(Data excerpts)
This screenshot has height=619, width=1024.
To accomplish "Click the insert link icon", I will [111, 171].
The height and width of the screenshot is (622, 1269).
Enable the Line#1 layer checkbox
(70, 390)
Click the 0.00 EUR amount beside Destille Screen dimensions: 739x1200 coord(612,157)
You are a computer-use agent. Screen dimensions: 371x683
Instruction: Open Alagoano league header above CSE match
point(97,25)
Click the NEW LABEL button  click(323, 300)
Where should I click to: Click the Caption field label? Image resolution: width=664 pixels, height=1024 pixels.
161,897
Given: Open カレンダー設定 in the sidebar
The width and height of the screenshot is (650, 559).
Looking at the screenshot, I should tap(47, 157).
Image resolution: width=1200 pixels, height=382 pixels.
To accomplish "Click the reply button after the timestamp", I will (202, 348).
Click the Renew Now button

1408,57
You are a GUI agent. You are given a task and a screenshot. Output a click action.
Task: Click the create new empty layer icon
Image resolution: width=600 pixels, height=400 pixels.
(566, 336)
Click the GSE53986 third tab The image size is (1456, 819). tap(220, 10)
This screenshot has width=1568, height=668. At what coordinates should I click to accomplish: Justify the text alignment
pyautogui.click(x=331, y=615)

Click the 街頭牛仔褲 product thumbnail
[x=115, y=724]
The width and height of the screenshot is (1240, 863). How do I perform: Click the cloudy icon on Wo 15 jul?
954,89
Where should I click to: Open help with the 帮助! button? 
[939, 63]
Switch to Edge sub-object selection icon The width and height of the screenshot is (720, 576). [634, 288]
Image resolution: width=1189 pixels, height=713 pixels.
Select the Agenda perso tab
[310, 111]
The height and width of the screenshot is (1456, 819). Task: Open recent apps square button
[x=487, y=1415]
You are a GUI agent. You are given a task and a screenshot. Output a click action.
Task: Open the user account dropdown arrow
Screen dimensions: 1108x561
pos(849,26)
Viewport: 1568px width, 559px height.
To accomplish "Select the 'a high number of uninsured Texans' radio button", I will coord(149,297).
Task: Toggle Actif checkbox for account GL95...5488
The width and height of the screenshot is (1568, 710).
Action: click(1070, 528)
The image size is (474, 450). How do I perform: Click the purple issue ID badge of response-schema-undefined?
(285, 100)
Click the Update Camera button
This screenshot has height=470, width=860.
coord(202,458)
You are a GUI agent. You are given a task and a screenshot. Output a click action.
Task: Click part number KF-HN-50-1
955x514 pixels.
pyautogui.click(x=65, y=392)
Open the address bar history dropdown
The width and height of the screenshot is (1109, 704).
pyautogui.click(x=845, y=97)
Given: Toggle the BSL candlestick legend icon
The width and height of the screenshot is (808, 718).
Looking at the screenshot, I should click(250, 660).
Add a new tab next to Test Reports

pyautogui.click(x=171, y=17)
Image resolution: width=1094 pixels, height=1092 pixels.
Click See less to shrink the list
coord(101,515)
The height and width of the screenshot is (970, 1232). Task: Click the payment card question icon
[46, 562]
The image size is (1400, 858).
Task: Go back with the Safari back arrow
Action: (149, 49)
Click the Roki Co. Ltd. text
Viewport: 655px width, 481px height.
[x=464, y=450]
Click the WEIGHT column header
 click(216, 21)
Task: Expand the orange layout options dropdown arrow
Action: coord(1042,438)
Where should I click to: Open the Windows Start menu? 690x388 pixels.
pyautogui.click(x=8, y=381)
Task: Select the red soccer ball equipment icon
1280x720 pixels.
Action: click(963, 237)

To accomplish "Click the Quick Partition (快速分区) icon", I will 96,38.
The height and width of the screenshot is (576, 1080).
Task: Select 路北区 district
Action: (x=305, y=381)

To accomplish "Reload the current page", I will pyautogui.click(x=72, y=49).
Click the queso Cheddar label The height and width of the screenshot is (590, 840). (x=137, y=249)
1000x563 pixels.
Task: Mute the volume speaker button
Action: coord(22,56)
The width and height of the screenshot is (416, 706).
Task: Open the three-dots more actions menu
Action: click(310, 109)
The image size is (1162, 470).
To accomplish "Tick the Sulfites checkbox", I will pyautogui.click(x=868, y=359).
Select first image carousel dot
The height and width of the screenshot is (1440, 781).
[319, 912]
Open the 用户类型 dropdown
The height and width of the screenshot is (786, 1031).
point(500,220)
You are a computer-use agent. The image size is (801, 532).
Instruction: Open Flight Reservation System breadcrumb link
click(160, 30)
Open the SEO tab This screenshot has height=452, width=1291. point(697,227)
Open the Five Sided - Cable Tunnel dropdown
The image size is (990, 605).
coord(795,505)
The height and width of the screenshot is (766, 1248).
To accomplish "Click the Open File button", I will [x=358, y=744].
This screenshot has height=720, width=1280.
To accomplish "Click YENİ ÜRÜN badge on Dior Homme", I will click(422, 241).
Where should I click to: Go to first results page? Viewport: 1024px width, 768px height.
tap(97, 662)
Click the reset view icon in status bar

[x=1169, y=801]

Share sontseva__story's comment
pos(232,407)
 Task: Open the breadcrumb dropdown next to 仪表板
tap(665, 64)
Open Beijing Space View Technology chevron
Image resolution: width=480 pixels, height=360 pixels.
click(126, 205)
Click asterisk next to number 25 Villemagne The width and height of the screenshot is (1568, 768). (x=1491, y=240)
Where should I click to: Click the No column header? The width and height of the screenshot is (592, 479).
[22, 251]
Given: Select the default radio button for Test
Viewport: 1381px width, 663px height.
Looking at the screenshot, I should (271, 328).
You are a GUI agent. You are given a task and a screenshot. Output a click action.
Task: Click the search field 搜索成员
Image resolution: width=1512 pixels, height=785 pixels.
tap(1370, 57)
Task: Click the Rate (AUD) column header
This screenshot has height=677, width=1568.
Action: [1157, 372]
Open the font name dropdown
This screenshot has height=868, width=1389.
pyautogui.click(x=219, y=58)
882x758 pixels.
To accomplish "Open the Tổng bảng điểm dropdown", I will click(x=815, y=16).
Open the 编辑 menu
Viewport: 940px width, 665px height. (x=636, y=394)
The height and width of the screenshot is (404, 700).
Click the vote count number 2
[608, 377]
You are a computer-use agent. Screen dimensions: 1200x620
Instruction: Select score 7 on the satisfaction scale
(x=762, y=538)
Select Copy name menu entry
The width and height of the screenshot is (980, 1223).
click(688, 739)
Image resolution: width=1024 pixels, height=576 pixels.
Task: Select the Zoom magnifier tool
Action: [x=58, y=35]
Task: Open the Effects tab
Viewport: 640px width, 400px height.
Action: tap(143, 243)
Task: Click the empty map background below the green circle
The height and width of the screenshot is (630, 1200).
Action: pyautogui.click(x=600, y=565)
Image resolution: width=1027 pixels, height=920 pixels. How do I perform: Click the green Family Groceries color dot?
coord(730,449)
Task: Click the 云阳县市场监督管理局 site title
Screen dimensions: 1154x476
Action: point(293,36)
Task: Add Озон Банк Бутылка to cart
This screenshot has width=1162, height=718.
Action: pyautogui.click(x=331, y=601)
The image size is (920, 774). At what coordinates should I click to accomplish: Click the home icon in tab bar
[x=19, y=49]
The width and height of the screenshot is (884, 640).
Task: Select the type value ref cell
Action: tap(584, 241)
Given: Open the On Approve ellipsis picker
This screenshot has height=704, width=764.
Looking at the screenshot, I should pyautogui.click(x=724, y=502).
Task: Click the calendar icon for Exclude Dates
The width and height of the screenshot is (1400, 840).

• WORK ORDER:
Using the records above, copy each line that contains "empty".

• SOLUTION FOR THIS EXERCISE:
Task: Click the create new empty layer icon
Task: Click the empty map background below the green circle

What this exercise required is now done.